─── Exercise passage
From 941893a774c83802afdc4cc76e1d30c59b6c5585 Mon Sep 17 00:00:00 2001
From: tobi <31960611+tsmethurst@users.noreply.github.com>
Date: Mon, 2 Jan 2023 13:10:50 +0100
Subject: [chore] The Big Middleware and API Refactor (tm) (#1250)

* interim commit: start refactoring middlewares into package under router

* another interim commit, this is becoming a big job

* another fucking massive interim commit

* refactor bookmarks to new style

* ambassador, wiz zeze commits you are spoiling uz

* she compiles, we're getting there

* we're just normal men; we're just innocent men

* apiutil

* whoopsie

* i'm glad noone reads commit msgs haha :blob_sweat:

* use that weirdo go-bytesize library for maxMultipartMemory

* fix media module paths
---
 internal/web/robots.go | 42 ++++++++++++++++++++++++++++++++++++++++--
 1 file changed, 40 insertions(+), 2 deletions(-)

(limited to 'internal/web/robots.go')

diff --git a/internal/web/robots.go b/internal/web/robots.go
index c3307d068..0babb31b7 100644
--- a/internal/web/robots.go
+++ b/internal/web/robots.go
@@ -18,7 +18,45 @@
 
 package web
 
-// https://developers.google.com/search/docs/crawling-indexing/robots-meta-tag#robotsmeta
+import (
+	"net/http"
──────
─── Material shown
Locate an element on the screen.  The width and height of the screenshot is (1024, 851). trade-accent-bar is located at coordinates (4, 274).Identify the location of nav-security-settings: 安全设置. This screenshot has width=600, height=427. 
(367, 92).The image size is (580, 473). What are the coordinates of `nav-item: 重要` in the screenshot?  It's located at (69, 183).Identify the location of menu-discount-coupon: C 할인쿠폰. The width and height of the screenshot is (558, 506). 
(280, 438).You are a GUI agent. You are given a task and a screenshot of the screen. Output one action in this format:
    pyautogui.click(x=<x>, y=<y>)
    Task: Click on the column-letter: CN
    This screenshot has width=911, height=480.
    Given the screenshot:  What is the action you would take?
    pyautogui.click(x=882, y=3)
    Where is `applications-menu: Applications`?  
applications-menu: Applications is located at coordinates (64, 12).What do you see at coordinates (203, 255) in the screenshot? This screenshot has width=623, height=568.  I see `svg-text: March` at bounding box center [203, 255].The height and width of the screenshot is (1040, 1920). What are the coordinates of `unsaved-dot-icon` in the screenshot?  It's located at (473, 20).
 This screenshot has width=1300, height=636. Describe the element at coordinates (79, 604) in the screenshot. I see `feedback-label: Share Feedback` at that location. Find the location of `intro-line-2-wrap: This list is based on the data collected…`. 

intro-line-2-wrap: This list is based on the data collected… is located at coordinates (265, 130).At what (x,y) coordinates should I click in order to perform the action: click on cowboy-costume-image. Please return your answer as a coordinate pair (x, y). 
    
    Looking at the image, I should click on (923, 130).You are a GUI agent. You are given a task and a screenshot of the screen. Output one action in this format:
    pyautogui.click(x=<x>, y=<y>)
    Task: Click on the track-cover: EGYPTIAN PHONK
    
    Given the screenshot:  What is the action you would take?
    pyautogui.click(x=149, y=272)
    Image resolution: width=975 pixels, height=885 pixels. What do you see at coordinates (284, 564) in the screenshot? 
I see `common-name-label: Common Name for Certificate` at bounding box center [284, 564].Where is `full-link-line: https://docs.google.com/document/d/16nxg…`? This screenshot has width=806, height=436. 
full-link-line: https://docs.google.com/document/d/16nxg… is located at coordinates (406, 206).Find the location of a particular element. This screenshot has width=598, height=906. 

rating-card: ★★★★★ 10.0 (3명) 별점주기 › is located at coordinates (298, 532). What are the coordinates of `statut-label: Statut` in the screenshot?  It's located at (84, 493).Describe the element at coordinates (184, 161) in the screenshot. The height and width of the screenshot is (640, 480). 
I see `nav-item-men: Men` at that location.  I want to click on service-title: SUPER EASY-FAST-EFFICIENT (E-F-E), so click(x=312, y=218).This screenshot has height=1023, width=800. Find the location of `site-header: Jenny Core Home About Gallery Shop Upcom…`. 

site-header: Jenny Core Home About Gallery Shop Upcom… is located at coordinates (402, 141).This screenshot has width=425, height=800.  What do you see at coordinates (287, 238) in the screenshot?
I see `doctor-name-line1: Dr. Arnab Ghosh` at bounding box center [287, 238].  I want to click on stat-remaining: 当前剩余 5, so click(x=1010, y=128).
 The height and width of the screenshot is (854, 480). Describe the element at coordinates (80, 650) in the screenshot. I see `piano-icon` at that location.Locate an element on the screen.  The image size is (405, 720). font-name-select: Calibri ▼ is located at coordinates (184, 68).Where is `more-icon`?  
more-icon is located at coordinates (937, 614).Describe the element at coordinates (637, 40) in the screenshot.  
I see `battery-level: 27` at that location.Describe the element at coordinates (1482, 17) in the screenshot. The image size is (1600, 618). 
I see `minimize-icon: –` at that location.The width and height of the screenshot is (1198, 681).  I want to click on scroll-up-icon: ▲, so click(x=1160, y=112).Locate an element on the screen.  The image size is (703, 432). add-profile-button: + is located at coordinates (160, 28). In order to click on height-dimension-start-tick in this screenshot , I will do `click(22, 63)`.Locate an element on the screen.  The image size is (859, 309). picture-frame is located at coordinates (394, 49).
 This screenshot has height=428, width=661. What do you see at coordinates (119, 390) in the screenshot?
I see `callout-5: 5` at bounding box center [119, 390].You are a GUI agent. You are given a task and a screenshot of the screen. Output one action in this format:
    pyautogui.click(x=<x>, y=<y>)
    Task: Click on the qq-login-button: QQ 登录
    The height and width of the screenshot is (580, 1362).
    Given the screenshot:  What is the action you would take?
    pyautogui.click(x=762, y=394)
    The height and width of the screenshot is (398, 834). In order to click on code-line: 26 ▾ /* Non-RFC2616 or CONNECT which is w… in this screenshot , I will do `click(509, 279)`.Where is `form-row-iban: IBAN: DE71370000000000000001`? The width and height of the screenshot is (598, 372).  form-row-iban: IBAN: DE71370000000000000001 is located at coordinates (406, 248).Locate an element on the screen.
──────
- The task -
From the commit patch, copy word for word the part starting at "From 941893a774c83802afdc4cc76e1d30c59b6c5585 Mon" and ending at "Refactor (tm) (#1250)".

- Result of the task -
From 941893a774c83802afdc4cc76e1d30c59b6c5585 Mon Sep 17 00:00:00 2001
From: tobi <31960611+tsmethurst@users.noreply.github.com>
Date: Mon, 2 Jan 2023 13:10:50 +0100
Subject: [chore] The Big Middleware and API Refactor (tm) (#1250)